I’m an approachable birth doula, called to this work to inspire, understanding that my profession is based on purpose. I am practical, curious, and ready to facilitate a positive birth and postpartum experience for you and your family.
I started my professional career as a journalist, educated at University of Minnesota at Duluth, witnessing and researching social issues important to the community. My published series on homelessness, Without A Roof, in the Pottstown Mercury in Pennsylvania, led to the creation of the first ever homeless shelter in the county. I have also served as a journalist for Minnesota Public Radio and KARE11. In all of these positions, I was driven to learn. Learn the hearts of the people whose stories I told. Learn the conditions and systems in which they raised their families. Learn how their lives were either enhanced or diminished by these systems.
As my professional life unfolded, so did my personal life, my family life. Marriage and children. Through my own births, I learned to ask “How can birth be safer, simpler, more enjoyable for families?”

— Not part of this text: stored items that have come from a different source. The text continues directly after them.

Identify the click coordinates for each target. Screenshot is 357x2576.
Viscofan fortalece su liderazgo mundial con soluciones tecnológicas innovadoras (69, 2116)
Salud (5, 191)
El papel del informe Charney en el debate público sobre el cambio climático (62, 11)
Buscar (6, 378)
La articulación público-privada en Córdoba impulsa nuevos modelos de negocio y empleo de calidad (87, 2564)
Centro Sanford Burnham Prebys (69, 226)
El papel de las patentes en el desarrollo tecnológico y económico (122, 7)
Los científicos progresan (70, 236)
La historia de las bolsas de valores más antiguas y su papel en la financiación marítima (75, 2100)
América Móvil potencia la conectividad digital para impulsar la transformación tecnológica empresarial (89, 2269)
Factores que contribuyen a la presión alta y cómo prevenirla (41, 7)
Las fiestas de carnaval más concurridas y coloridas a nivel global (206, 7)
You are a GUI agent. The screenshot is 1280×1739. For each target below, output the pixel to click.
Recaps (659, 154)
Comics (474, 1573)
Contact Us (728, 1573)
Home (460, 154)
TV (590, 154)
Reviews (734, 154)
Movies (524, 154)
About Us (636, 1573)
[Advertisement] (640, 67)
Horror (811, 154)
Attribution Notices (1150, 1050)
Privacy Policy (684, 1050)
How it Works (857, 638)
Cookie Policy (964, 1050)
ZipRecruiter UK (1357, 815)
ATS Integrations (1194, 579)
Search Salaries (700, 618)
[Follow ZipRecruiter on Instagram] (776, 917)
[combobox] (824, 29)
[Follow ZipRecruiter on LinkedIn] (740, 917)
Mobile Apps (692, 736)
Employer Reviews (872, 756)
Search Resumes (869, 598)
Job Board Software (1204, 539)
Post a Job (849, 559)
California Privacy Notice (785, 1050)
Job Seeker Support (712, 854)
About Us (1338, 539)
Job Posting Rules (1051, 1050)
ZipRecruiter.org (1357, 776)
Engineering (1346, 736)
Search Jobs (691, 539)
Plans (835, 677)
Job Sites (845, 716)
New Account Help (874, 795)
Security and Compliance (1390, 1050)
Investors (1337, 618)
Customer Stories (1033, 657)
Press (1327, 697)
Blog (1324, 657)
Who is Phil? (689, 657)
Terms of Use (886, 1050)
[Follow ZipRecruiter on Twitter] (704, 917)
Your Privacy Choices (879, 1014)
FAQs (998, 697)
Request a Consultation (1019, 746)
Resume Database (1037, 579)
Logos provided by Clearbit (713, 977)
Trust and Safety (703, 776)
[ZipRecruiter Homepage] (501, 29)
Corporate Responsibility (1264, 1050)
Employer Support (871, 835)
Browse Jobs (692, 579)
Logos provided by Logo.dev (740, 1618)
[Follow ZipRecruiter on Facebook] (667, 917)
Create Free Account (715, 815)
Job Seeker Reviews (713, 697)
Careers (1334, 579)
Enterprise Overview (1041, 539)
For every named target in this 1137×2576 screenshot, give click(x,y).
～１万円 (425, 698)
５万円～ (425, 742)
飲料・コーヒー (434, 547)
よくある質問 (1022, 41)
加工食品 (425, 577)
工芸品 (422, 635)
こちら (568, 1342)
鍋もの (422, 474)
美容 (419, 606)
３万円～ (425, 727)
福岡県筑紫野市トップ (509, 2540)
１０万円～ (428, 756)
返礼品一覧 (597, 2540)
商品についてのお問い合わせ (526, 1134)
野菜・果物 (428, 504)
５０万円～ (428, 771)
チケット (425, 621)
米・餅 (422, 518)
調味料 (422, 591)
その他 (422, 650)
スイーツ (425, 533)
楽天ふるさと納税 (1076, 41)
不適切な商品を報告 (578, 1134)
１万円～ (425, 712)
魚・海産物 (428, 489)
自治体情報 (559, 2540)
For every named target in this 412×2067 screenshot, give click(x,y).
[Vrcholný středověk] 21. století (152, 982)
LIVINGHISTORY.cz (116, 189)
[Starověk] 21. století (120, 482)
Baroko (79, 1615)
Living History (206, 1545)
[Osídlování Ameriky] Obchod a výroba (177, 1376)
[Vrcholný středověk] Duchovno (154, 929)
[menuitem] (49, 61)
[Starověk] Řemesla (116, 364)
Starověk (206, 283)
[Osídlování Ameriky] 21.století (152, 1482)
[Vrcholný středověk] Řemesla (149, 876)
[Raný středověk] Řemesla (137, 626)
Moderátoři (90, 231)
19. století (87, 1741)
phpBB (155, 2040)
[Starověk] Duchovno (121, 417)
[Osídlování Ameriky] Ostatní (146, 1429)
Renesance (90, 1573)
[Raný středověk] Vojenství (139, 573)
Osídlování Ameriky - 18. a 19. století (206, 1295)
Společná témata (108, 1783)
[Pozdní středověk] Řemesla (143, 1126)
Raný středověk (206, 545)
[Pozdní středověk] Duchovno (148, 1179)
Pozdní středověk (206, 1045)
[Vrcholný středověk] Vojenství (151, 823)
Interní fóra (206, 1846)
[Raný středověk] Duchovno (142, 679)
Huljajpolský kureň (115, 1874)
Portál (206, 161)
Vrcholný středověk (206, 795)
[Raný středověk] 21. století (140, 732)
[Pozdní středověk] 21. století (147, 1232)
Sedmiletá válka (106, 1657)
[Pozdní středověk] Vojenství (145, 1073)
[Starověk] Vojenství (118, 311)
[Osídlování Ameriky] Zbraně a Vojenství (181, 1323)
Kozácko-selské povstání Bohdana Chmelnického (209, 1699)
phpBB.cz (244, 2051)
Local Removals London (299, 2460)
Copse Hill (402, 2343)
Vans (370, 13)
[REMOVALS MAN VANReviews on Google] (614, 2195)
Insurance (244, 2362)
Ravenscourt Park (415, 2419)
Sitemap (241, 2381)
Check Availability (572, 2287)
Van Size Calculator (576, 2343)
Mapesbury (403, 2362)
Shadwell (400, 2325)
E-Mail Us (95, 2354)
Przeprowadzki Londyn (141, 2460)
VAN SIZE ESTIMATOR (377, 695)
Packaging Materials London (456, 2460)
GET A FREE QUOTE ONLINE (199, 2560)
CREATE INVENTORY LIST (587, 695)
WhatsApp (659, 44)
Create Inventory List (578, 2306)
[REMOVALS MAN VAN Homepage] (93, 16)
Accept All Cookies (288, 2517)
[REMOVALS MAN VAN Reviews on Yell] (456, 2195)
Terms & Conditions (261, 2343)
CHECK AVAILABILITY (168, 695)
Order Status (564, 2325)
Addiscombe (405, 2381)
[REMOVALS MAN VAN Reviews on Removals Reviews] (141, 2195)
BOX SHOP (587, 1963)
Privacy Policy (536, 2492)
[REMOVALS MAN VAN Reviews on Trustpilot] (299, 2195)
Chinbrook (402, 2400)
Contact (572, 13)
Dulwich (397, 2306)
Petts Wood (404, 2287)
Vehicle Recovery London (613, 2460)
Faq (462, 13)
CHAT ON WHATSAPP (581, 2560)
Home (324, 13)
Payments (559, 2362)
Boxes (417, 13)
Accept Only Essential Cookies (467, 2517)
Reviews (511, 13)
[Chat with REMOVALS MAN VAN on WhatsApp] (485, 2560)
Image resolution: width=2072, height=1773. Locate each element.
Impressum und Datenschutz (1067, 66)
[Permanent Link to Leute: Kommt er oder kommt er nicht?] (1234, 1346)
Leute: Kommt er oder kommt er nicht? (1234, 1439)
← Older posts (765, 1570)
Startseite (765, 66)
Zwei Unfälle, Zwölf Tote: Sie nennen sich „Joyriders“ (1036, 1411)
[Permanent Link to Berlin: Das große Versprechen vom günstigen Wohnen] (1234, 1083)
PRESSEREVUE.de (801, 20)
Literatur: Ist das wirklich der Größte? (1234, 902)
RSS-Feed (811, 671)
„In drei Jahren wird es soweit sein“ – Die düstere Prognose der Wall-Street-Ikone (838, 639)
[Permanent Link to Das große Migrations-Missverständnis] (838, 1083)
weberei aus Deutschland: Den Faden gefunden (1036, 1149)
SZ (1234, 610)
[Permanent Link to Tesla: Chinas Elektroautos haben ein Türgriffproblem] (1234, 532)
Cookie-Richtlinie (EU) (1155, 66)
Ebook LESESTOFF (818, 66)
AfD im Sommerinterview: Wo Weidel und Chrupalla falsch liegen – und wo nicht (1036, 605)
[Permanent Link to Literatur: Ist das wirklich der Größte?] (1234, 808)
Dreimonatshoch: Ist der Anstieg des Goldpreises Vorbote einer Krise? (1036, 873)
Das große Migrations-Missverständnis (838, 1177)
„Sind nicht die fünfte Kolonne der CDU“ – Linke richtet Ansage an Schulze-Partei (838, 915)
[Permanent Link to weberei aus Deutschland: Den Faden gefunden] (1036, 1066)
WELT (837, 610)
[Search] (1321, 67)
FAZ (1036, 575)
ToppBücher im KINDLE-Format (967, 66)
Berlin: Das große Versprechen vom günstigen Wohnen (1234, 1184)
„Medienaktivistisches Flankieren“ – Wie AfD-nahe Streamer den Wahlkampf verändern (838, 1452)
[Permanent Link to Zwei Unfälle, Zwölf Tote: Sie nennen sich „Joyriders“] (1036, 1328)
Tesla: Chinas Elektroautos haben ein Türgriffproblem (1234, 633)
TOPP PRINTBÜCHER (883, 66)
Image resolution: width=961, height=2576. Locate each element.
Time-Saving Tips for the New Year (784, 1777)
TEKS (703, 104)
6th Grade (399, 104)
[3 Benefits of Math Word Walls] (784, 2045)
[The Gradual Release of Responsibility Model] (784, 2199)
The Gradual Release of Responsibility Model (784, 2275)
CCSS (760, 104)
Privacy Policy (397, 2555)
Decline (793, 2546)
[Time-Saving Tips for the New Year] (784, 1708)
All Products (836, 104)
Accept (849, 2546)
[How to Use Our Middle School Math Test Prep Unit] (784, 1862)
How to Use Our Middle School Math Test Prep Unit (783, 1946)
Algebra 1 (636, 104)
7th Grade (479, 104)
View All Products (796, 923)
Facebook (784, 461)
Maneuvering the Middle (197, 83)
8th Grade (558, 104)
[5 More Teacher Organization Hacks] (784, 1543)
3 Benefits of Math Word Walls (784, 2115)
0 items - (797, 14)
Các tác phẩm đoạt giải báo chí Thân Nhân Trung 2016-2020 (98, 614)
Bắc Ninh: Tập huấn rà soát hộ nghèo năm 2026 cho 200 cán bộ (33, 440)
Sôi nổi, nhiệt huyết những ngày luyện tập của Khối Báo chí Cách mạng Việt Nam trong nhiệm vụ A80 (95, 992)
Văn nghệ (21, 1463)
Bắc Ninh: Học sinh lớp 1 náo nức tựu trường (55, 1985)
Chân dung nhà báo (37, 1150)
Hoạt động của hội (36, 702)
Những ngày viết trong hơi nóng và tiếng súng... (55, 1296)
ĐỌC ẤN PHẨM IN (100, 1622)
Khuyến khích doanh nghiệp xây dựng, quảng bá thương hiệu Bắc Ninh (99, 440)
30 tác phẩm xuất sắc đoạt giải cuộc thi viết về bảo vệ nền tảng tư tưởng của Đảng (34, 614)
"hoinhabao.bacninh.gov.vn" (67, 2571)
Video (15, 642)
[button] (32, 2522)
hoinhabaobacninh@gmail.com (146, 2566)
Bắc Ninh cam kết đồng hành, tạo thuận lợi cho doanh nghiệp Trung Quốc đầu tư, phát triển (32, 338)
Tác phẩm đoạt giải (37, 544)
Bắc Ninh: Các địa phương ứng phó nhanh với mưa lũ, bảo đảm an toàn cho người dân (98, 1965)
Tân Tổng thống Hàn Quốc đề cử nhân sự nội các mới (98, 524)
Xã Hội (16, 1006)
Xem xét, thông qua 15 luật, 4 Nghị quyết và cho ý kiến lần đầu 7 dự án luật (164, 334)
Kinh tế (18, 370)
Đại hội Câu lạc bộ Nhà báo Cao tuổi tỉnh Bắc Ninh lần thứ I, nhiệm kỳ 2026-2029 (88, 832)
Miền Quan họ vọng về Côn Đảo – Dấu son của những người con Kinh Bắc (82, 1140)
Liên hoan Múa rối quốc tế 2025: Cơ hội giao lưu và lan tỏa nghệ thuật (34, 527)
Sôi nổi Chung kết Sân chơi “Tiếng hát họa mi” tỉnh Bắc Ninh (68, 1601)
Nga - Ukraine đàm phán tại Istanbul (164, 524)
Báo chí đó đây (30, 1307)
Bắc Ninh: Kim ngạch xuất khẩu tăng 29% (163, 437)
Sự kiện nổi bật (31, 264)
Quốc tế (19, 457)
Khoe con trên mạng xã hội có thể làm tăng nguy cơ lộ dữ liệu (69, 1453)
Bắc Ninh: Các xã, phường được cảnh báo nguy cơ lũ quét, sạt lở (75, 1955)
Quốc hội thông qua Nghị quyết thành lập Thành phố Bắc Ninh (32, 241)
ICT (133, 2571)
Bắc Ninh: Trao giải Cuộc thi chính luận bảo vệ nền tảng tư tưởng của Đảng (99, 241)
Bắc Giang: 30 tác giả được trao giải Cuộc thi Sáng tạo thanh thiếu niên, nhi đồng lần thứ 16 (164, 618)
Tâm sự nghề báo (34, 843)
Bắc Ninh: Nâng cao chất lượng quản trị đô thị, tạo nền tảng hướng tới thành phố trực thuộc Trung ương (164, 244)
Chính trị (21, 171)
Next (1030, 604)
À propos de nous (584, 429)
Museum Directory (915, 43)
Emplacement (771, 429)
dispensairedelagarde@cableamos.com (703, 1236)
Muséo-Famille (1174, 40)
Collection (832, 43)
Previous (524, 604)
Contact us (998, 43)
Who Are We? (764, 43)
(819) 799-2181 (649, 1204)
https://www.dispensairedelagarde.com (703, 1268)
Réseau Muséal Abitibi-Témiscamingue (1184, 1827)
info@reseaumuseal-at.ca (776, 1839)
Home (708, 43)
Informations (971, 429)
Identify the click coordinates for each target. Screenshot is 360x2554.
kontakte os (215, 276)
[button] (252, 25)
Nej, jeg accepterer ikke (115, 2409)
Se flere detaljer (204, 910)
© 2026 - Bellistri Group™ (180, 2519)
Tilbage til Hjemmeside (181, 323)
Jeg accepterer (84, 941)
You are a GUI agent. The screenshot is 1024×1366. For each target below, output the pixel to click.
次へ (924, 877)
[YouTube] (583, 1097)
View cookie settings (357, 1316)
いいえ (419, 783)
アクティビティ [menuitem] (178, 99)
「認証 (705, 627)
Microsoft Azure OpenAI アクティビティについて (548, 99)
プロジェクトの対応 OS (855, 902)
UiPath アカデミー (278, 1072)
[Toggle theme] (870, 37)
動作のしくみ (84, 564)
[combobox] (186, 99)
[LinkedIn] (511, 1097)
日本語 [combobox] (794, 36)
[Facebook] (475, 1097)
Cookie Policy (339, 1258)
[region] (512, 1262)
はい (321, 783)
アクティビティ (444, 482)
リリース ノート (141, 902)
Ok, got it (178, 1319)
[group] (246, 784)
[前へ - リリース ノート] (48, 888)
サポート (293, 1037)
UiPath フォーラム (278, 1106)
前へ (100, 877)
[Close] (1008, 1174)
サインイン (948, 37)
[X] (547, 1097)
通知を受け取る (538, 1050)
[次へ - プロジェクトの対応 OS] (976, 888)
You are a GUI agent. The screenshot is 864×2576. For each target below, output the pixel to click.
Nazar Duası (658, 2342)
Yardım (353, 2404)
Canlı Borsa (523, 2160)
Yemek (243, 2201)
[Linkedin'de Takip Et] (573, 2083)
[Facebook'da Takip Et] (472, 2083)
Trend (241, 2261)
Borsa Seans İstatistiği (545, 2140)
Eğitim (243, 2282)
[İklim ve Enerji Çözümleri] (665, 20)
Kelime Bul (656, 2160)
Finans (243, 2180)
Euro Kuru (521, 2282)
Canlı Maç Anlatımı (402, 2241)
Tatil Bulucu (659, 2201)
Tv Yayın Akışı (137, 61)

I studied, became certified and started teaching prenatal yoga and childbirth education. Along the way, I built many relationships as an educator and outreach coordinator for Blooma, running their keystone event, Bellyrama for three years. I also founded Birth Doula Centering and Modern Parent Village, both community-care models of douling for families and birth professionals seeking more connection and depth during the birthing time.
Over the last ten years, I have served as a doula for over 400 births and worked at every hospital and independent birth center in the Twin Cities.
Becoming a doula, becoming more me, has unlocked many beautiful and authentic opportunities in my life. I have been able to draw on the vulnerability and courage of the families I have served, to live a life that feels true and intuitive. It has allowed me to be an independent business woman, to travel and facilitate yoga and self-renewal retreats locally and internationally.
I live on occupied and unceded Dakota and Anishinaabe land (also known as Minneapolis, the city with one of the largest birth disparities based on race in the country). We believe and proudly proclaim that Black Lives Matter, Love is Love and that ALL families deserve safety, simplicity and ease. I am a queer woman who uses she/her pronouns and actively and vocally works to be anti-racist and in-realtionship with the BIPOC birth workers who have solutions to reducing birth rate disparities for the black, brown and indeginous birth givers in our community and the United States.
In my work, my intention is to truly work alongside each client, and help them realize they are safe inside their own bodies.